Озлилась. К дверям – в темноте. Открываю – и стонут опять. Под березой, и дождик все пуще.
Зовут.
Слышу:
– Гоб рахмонэс[6], баба Нина… Ой, гоб рахмонэс!
Голос тоненький, детский. Узнала соседскую Ривку. Ходила ко мне за сметаной. Пуглива. И слова не выронит лишнего. Знала отца ее – лучший портной из Любавичей. Аарон… Аарон Каган, портной, брал недорого, шил – любо-ладно. К нему вся деревня ходила… до немцев еще. А когда оказались под немцами…
Плачу. Туман в голове. Ваня – за руку:
– Тш-ш… дверь закрой! Полицаи увидят! Тебе-то что с этой еврейки?
Сказал – как по сердцу ножом. Резануло, кровит.
– А свое бы дите – оттолкнул? Отойди, мочи нет тебя слушать…
Березка светла. Укрывает, таит. Ветви вскинула, будто руками объяла. Я – к ней:
– Ривка, Ривка, не бойся! Пойдем со мной в дом!
Дождь солон. На щеках остывает, щекочет. А Ривка глядит на меня, и глаза ее черны.
– Баба Нина, нас двое! Я Леви взяла… убежали… мне мамка сказала: беги. В лес беги…
Дождь тихнет. Последние капли стучат, оседают о землю. Все громче… и крики. Летят – отдаленные, страшные. Ривка бледна.
– Баба Нина, спаси! Не меня, так хоть Левика!

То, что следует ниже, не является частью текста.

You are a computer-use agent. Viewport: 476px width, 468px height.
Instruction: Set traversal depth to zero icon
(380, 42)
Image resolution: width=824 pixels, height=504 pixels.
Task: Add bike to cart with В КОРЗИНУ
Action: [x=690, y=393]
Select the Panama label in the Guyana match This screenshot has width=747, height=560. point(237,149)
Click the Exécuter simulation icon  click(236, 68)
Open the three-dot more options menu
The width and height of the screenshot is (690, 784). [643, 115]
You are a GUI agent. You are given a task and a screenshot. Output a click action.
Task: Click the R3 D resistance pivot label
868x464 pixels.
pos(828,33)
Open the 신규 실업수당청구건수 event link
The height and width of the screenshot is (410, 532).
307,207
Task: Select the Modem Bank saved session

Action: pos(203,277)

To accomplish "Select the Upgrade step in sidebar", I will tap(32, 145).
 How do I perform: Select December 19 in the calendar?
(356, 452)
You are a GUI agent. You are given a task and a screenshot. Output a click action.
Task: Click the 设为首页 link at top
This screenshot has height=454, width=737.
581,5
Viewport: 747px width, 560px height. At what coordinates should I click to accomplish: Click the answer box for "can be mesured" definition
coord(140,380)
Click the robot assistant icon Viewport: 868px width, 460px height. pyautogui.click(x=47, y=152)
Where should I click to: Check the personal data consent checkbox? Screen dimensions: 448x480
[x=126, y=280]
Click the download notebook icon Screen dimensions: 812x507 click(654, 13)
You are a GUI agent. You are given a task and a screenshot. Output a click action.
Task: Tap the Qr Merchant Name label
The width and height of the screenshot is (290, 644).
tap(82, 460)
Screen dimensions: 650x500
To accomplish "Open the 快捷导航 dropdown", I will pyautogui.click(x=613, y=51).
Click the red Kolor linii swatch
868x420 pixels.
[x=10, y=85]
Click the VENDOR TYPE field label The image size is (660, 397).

Тянет его за рукав. Он чумаз и испуган. Березка за ним – как стена.
– Не пойду к бабе Нине! – ревет. – Мама, мамочка!
Ветер удал. Налетел на березу, шумит. Глушит выстрелы – там, у оврага. Я помню, там скот выпасали, на поле. Трава – высока, мне по пояс. И черный и склизкий овраг, весь заросший крапивой. С утра повели всех евреев Любавичей. Туда, до оврага. Я помню. А нам запретили смотреть…
А теперь вот она, Ривка. Плачет. И Леви глядит на меня, и в глазах его мука.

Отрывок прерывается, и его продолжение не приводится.